The Life or Death Information About 1% of the Population Needs to Know About Krill Oil

Krill oil is a trendy, higher-priced alternative to fish oil. But, as anyone knows, higher price does not mean higher quality. And when it comes to krill, higher price certainly does not mean safety. For a tiny percentage of the population, the chief krill oil danger is that krill is potentially deadly.

What are krill? Krill are, well, mostly feces. These tiny ocean shrimp swim in schools of up to 100,000 individuals in a single cubic meter of water. To get a mental picture of what this looks like, imagine 100,000 shrimp in a large home aquarium.

Krill like to live next to icebergs. The bottom of an iceberg is home to enormous amounts of algae. During the night, the krill can dive hundreds of meters (up to 1,000 feet) to feast on the watery plankton. The chyme of water and algae bloats the krill and they float back to the surface.

The krill digest the plankton, fill with feces, and the denser feces sends them back to the bottom of the iceberg for their next meal. The older the krill, the deeper it dives, keeping it from competing with younger krill.

Not exactly appetizing? That's not the real problem. The real problem with krill oil is that krill oil isn't just oil.

Antarctic krill, which are most of the krill crop, contain high amounts of a protein called tropomyosin. This is the protein in shellfish that triggers allergies. If you are allergic to shrimp, crab, and/or lobster, this is what sets off an attack.

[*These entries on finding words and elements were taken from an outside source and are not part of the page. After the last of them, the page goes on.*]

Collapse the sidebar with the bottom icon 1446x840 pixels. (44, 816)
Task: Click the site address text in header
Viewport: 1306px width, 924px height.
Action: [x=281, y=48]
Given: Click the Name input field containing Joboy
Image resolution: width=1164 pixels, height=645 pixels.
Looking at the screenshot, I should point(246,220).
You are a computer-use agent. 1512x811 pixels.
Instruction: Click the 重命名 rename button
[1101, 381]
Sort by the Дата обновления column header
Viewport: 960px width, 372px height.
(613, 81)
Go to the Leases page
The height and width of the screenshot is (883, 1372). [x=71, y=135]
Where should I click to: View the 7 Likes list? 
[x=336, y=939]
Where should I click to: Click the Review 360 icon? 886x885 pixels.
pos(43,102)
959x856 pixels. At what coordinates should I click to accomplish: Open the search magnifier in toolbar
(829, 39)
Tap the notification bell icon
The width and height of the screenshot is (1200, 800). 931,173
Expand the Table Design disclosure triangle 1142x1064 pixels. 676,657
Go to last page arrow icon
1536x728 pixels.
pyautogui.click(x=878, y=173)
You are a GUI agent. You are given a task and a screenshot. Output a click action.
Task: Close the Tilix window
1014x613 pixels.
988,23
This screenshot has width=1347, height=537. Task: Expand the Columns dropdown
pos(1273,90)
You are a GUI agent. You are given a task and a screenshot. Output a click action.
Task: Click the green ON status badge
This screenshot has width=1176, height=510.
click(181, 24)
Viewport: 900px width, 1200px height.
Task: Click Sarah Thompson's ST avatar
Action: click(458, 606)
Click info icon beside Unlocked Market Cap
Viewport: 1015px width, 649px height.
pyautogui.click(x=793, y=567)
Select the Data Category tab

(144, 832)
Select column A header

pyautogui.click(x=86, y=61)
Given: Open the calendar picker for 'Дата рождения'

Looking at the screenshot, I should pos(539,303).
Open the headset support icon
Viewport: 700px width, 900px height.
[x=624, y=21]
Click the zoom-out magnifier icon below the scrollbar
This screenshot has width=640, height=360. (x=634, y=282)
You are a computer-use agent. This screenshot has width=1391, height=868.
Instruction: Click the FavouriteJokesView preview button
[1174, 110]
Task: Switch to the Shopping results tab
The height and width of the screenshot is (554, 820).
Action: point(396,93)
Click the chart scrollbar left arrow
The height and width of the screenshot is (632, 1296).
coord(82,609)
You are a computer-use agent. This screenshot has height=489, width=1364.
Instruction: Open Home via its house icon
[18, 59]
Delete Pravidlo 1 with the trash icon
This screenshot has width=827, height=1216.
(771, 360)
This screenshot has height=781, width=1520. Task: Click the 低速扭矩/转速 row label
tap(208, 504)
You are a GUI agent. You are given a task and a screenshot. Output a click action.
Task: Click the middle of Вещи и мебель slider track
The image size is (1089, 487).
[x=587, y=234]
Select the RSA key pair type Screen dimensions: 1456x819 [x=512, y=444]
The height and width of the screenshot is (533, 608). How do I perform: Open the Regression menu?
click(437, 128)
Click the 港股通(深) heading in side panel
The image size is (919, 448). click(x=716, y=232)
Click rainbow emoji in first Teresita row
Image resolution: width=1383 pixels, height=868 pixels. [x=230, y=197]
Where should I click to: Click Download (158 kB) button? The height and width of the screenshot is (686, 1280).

Larger shrimp in antarctic waters contain minimal amounts of tropomyosin, and are less likely to trigger allergies. If you had only eaten those shrimp, you might not even know you had a shellfish allergy until you used a poorly processed krill oil.

And allergy isn't the only problem with krill oil. Here are three more.

  1. Krill shells contain so much natural fluoride that they are toxic to humans. Krill are so tiny that they have to be mechanically shelled, and tiny bits of shell work their way into the final product. Were you to take an improperly processed krill oil over a period of months, one of the krill oil side effects you would notice first would be brown mottling on your teeth. Then you might experience other, more serious symptoms of fluoride poisoning.
  2. Krill oil has less DHA and EPA than fish oil. To be fair, the DHA and EPA in krill is more easily absorbed than the DHA and EPA in fish oil, but you have to take a lot more krill oil to get the same amount of essential fatty acids.
  3. Krill pick up ocean-borne water contaminants. Even in polar waters, there is some pollution. It's not as concentrated in krill oil supplements as in fish oil supplements that are not distilled, but krill are not toxin-free.
  4. Despite what manufacturers tell you, krill is not free of ocean pollutants.

One of the most important krill oil facts is that krill oil costs about five times as much as fish oil, and you need to take more krill oil to get the same benefit as fish oil.

When you consume antarctic krill oil, you are taking food away from penguins. When you consume arctic krill oil, you are taking food away from walruses, seals, otters, and ocean going fish.

And while there are only thousands of studies of the risks and benefits of fish oil, there have been only two studies of the risks and benefits of krill.

If you use fish oil, you can find molecularly distilled products that are fortified with astaxanthin and coenzyme Q10. Or if you use microalgae, you can find exceptionally pure products that are grown, rather than "fished," from the sea. Krill oil is potentially dangerous, and even if it weren't, it's not the best choice.